There’s another exercise I have used in my writing practice from time to time, inspired by the poem “Gratitude,” by Mary Oliver. Her observations of the natural world are so beautifully rendered as she asks–and answers—eight simple questions. She begins by asking, “What did you notice?” And responds:
The dew snail;
the low-flying sparrow;
the bat, on the wind, in the dark…
What was most wonderful?
…the sea lying back on its long athlete’s spine.
What did you think was happening?
…so the gods shake us from our sleep.
(From: What Do We Know)
Paying attention, as Oliver, Kooser, and other writers remind us, is about slowing down and being attentive to the present, to what’s right in front of our eyes, discovering not only the beauty, but the meaning, the metaphors that inform our lives and our writing. Anne Lamott observed, “There is ecstasy in paying attention.”

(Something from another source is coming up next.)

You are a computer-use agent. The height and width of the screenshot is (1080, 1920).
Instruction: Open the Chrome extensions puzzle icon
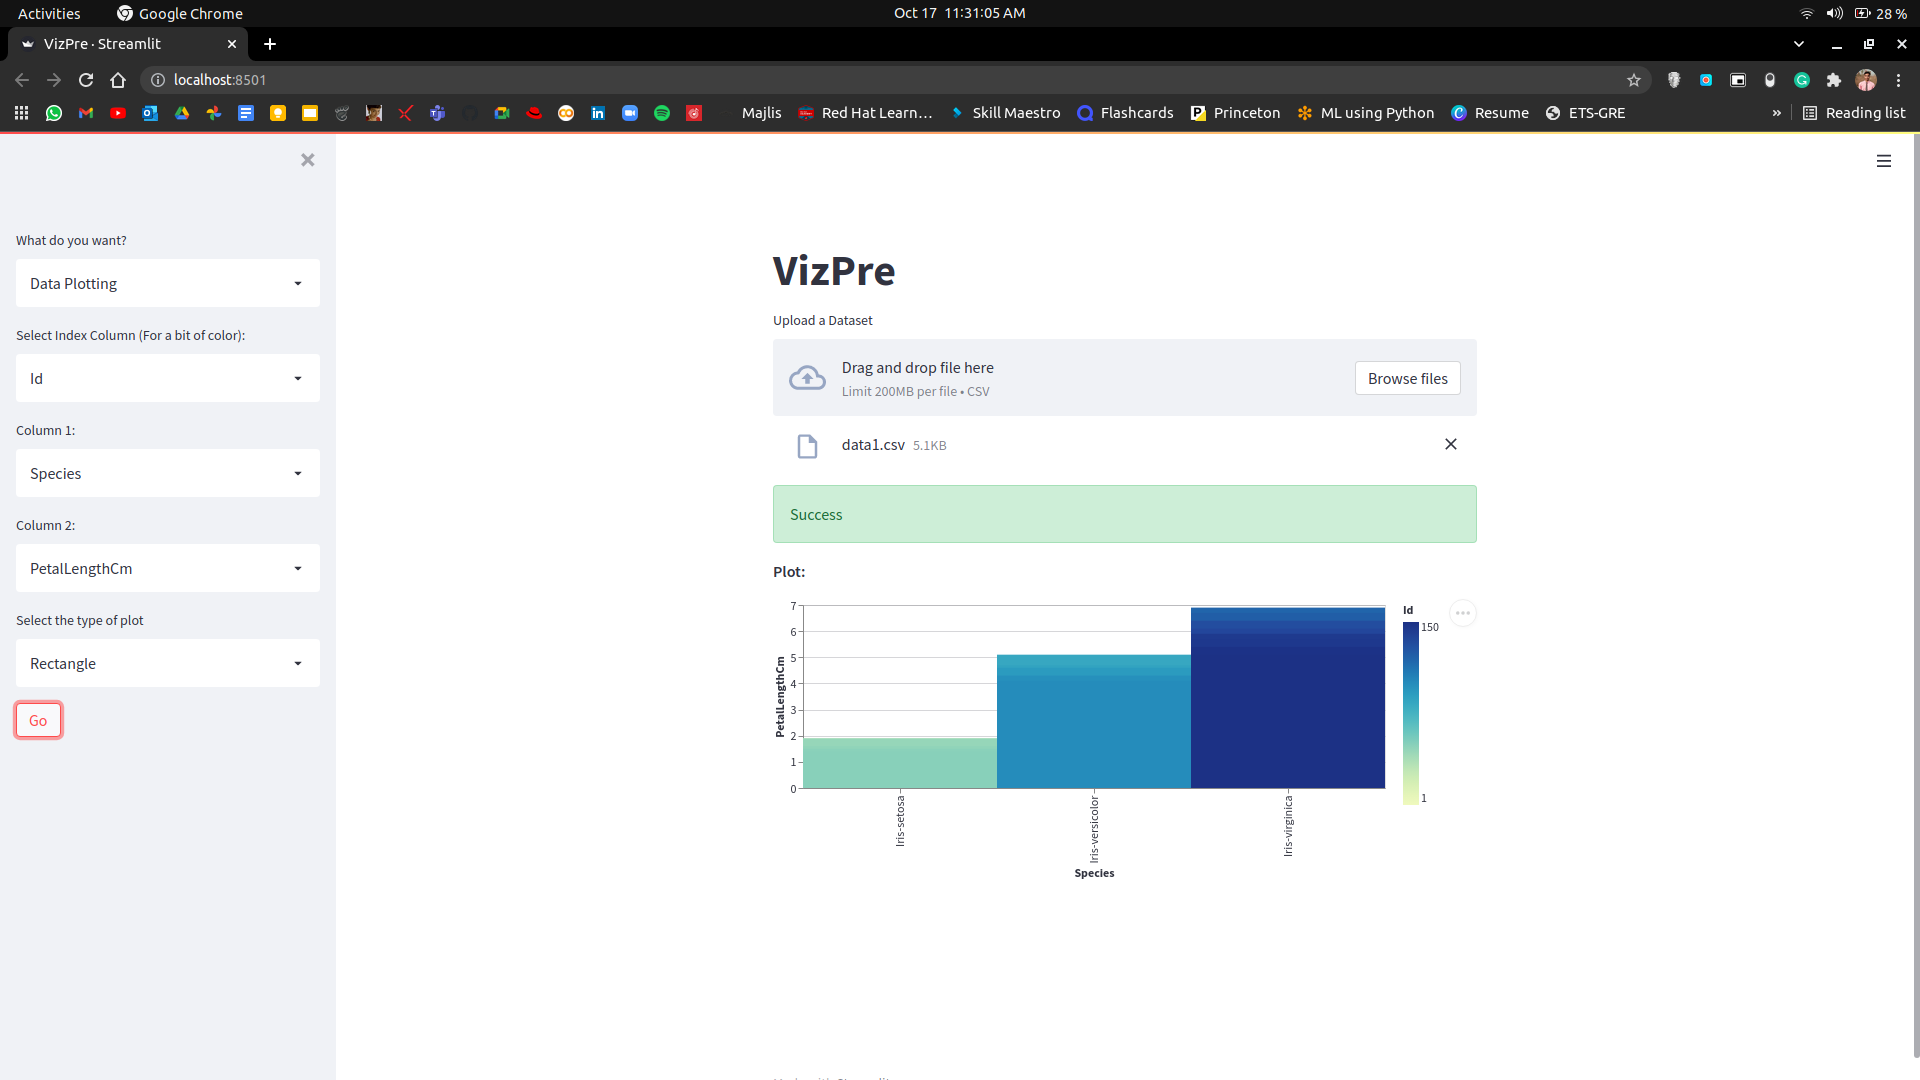tap(1834, 80)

What did you notice? I’m taking a walk today along paths familiar to me and I’m taking my notebook and capturing those small gifts in nature, the extraordinary found in the ordinary, the poem waiting to be discovered. Why not rekindle your observational powers this week? Practice paying attention, really noticing, what is around you. Talk a walk, meandering along a trail, near the sea, into the woods. Take in the sights, sounds, smells, the movements that are Nature’s. When you return, take out your notebook and describe what you’ve seen. You just might discover a metaphor lurking somewhere, a poem or story just waiting for you to notice it.
“At a certain point you say to the woods, to the sea, to the mountains, the world,
Now I am ready. Now I will stop and be wholly attentive.
You empty yourself and wait, listening.”